Dana sebesar Rp75,4 miliar ini nantinya akan diperuntukan untuk delapan kegunaan meliputi:
1. Aplikasi dan Server: Rp12.846.246.849
2. Perangkat Penindakan: Rp38.754.444.041
3. Perangkat NOC dan Security: Rp5.795.619.958
4. Perangkat Back Office: Rp787.528.865
5. Sewa Internet dan Listrik: Rp4.833.399.226
6. Instalasi dan Integrasi Sistem: Rp4.581.568.739
7. Biaya Administrasi: Rp398.727.273
8. PPN 11 persen: Rp7.479.728.845
Dana Hibah Rp75,4 Miliar untuk Tambah Etle
Sebelumnya, Dinas Perhubungan (Dishub) akan memberikan hibah dana sebesar Rp75.477.263.795 terhadap Direktorat Lalulintas Polda Metro Jaya. Dana hibah itu nantinya akan dipergunakan untuk penambahan kamera tilang elektronik (Etle) sebanyak 70 unit.

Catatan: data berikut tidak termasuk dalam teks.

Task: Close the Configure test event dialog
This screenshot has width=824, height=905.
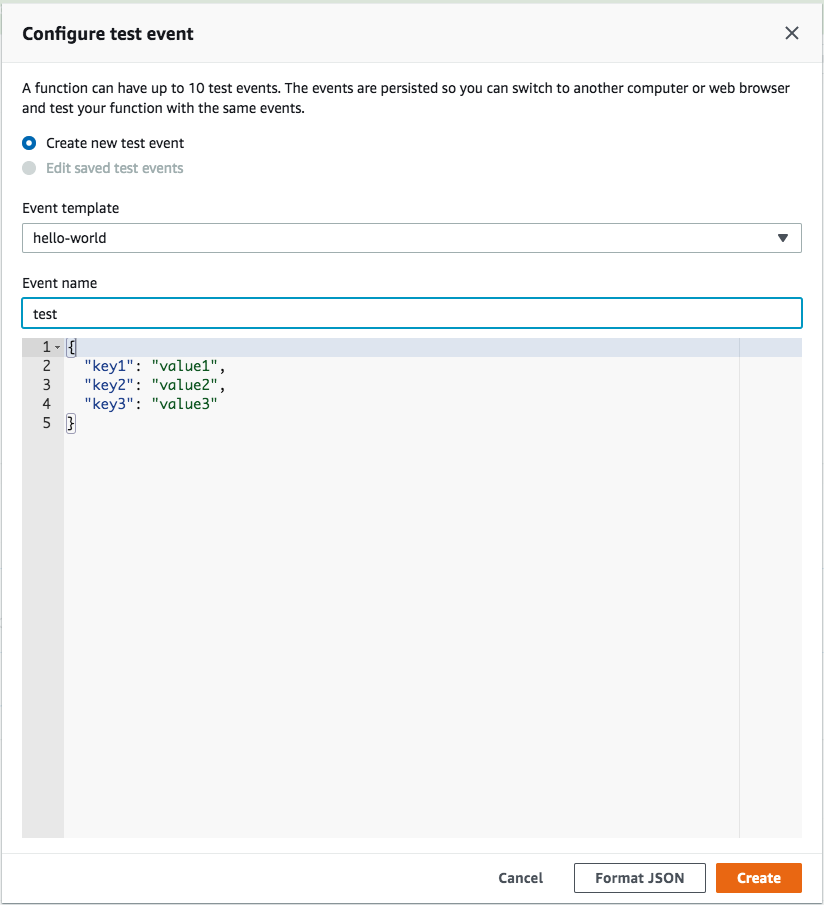Action: pyautogui.click(x=792, y=33)
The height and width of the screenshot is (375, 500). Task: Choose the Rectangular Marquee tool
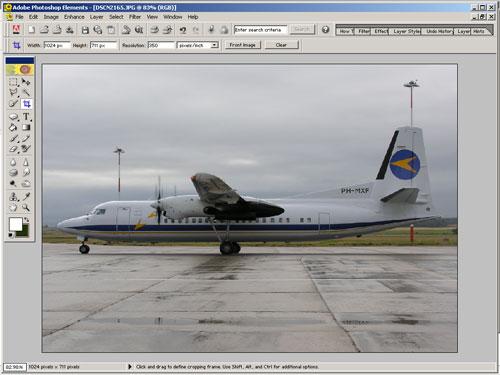tap(13, 82)
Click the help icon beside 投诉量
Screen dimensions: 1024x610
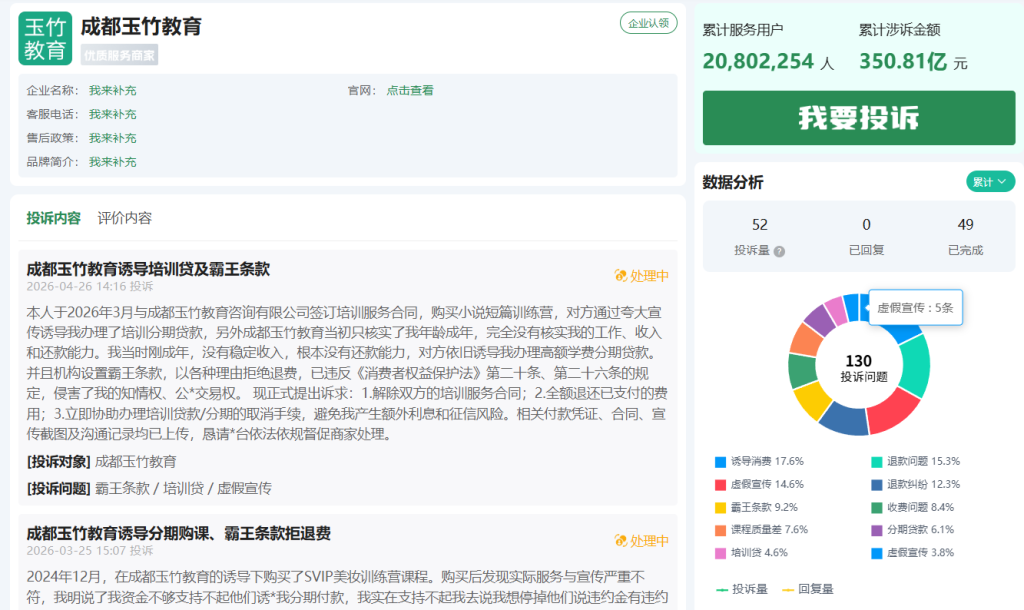779,252
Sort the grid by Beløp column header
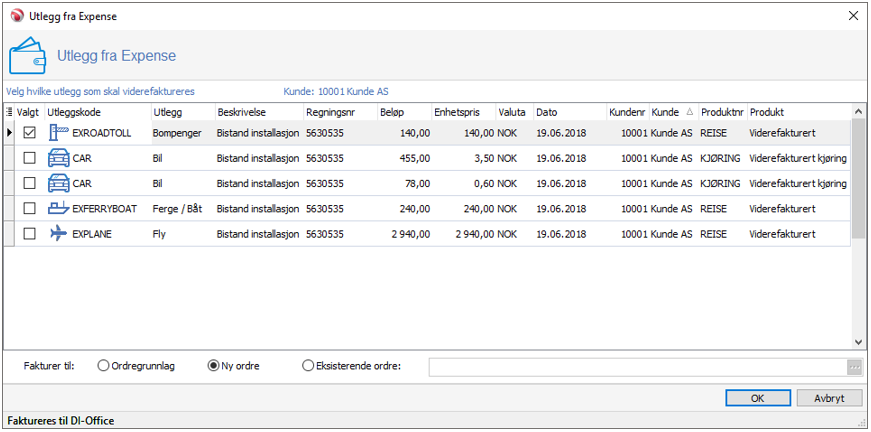 coord(405,112)
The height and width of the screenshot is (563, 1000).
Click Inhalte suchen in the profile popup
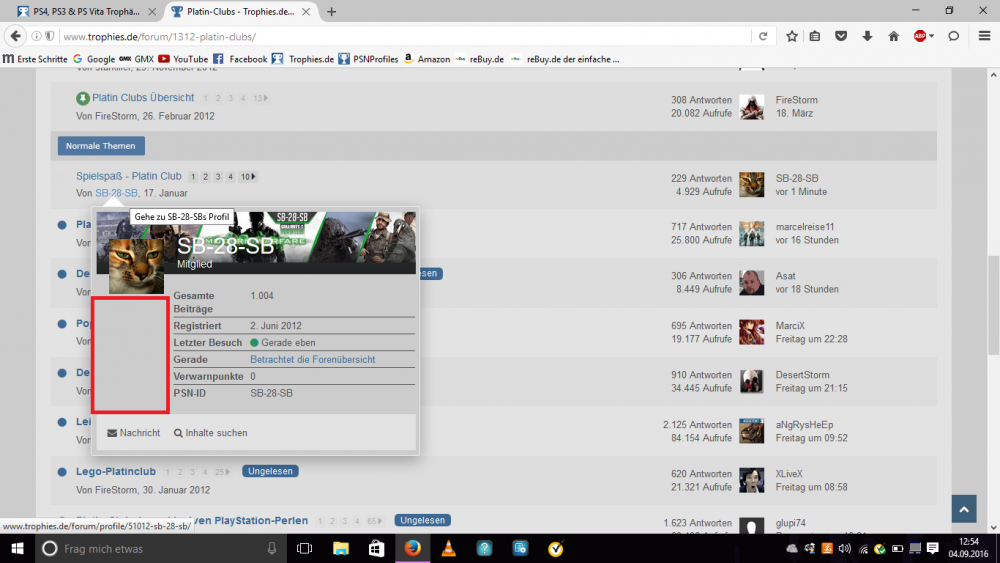click(x=211, y=433)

Dirlantas Polda Metro Jaya Kombes Latif Usman mengatakan, dana hibah untuk Etle tersebut baru akan dikeluarkan setelah adanya Keputusan Gubernur (Kepgub).
"Timelinenya, sekarang Januari 2023 sudah (rapat) dengan Komisi B pada hari ini. Nanti pada bulan Maret, ada penerbitan Kepgub tentang hibah Etle. Diharapkan tidak terlalu lama biar kita bisa langsung bekerja," kata Latif di Gedung DPRD DKI Jakarta, Selasa (24/1).
Ia pun berharap, agar waktu yang sudah ditentukan itu dapat sesuai dengan yang diharapkan. Karena, agar pemasangan 70 kamera Etle ini bisa terpasang pada tahun 2023.
"Sehingga diharapkan timeline ini betul-betul bisa sesuai, sehingga kami bisa mengerjakan sesuai dengan waktu pelaksanaannya. Karena proses lelang bisa 2 bulan sendiri (Mei-Juni). Nanti di bulan Juli-November itu pelaksanaan pengerjaan Etle," ujarnya.
"Sehingga di tahun 2023 ini Etle bisa 70 titik sudah bisa tergelar dan bisa bekerja, lalu ada hasil yang kita sajikan. Saran, mohon kepada jajaran Dishub, Pemprov DKI, agar dana hibah turun tepat waktu dengan mempertimbangkan alokasi waktu pelaksanaan lelang hingga waktu pelaksanaan pengerjaan etle selama 5 bulan," sambungnya.